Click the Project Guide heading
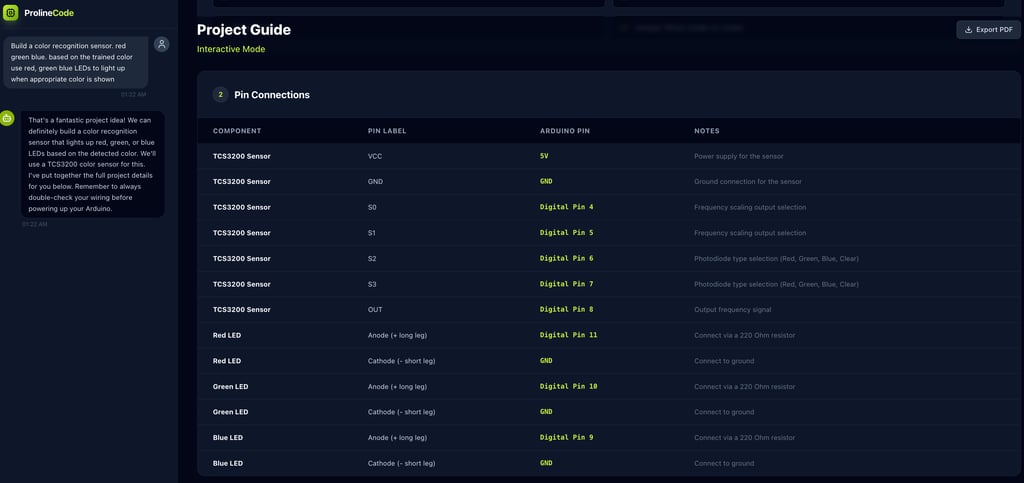Image resolution: width=1024 pixels, height=483 pixels. (244, 30)
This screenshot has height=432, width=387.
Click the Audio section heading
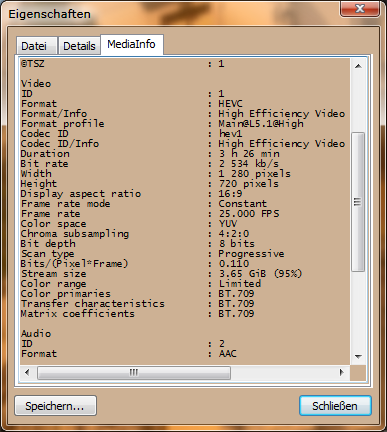click(36, 334)
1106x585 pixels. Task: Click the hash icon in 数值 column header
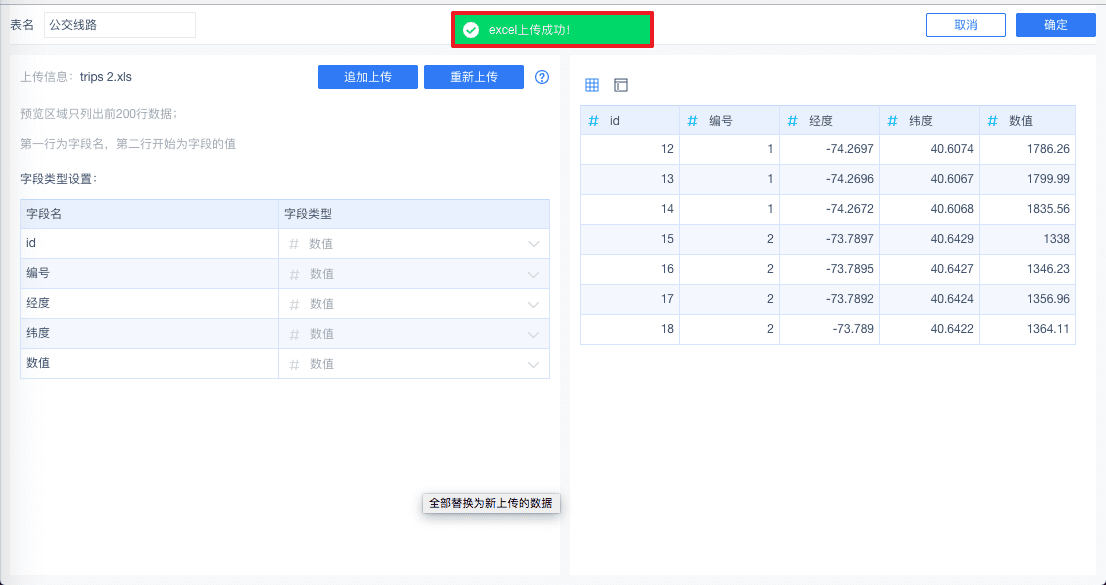[993, 121]
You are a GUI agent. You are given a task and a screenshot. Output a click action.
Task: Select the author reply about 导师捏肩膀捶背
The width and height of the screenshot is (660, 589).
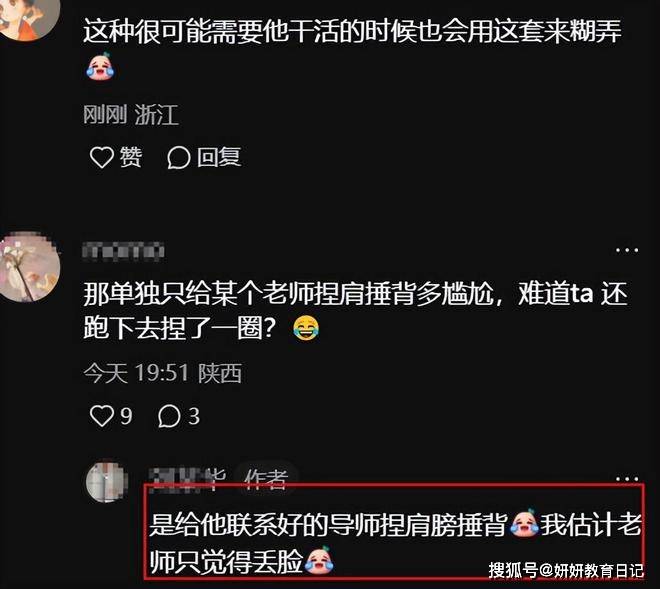[x=395, y=542]
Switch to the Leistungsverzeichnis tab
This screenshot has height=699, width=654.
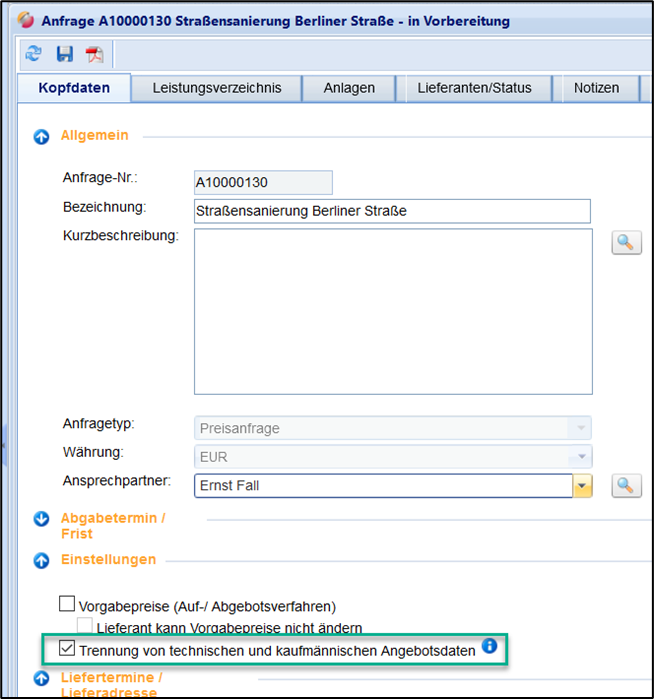216,88
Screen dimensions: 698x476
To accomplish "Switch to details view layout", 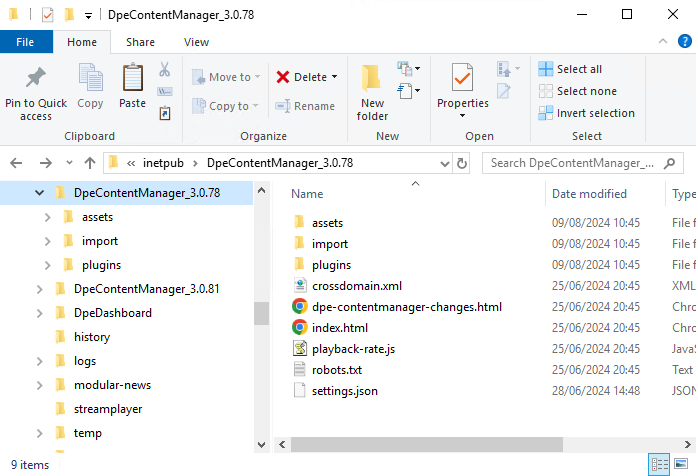I will 659,465.
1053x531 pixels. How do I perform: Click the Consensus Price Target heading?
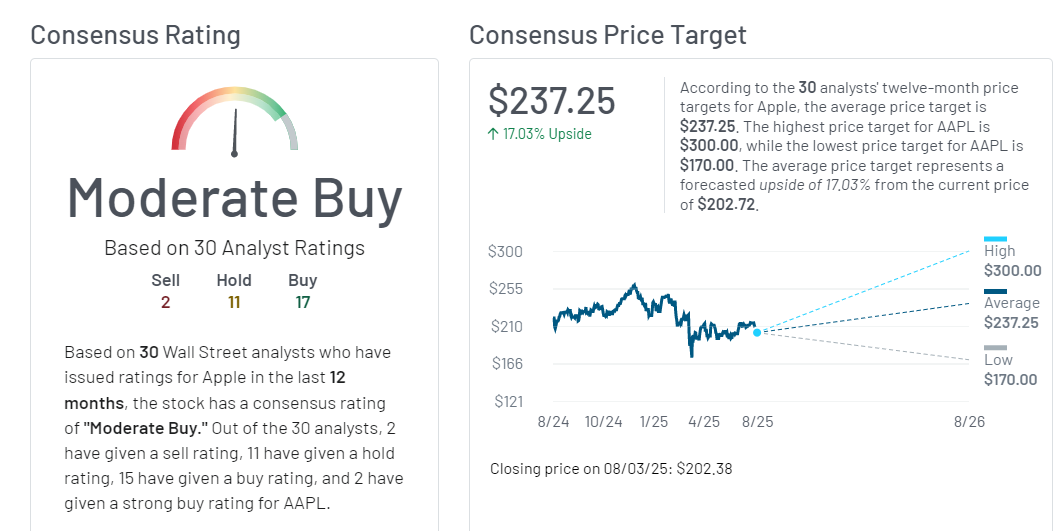click(x=607, y=35)
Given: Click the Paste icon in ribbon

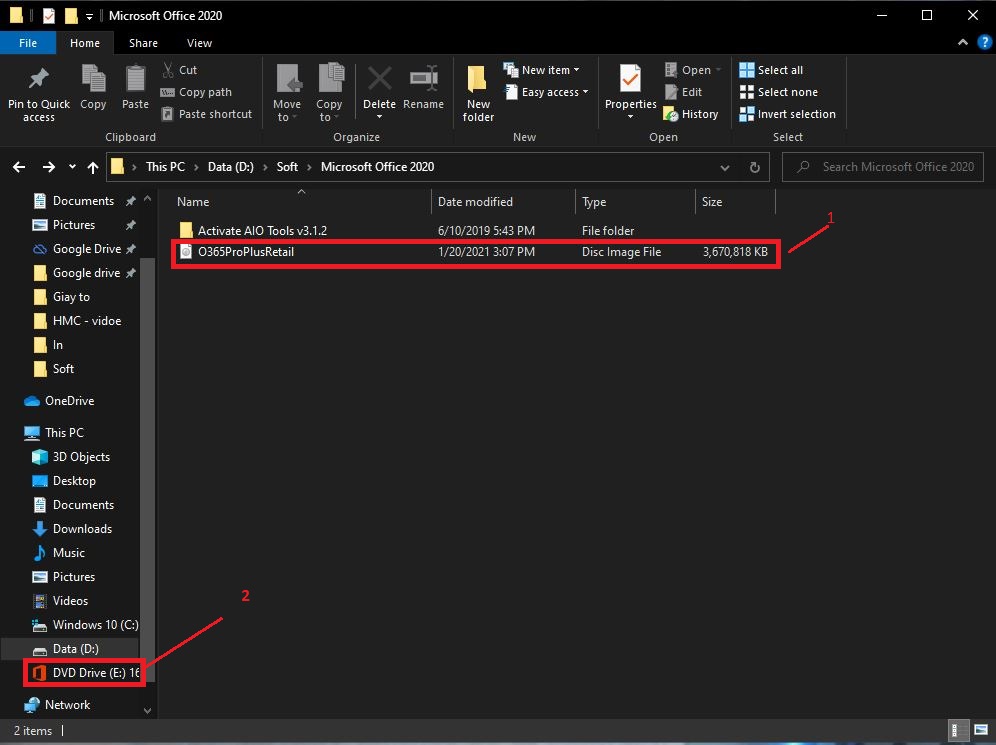Looking at the screenshot, I should pyautogui.click(x=135, y=79).
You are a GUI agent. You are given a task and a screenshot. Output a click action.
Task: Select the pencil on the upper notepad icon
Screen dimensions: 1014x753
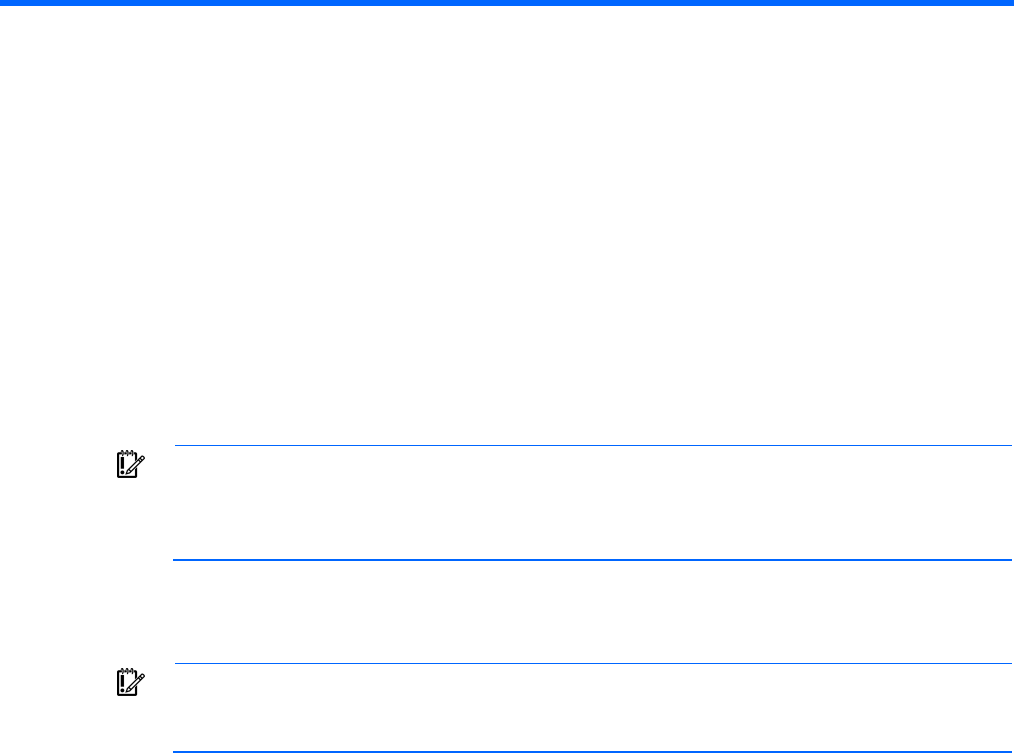tap(136, 465)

§ **Stated problem**
Rewrite the stretch of the records above, from the line containing "1053x531 pixels. How" through the end, as a numbered list. Skip blank lines and leave out the pictures.

§ **Worked answer**
1. 1053x531 pixels. How do I perform: Click the Consensus Price Target heading?
2. click(x=607, y=35)
3. Given: Click the Paste icon in ribbon
4. Looking at the screenshot, I should pyautogui.click(x=135, y=79).
5. You are a GUI agent. You are given a task and a screenshot. Output a click action.
6. Task: Select the pencil on the upper notepad icon
7. Screen dimensions: 1014x753
8. tap(136, 465)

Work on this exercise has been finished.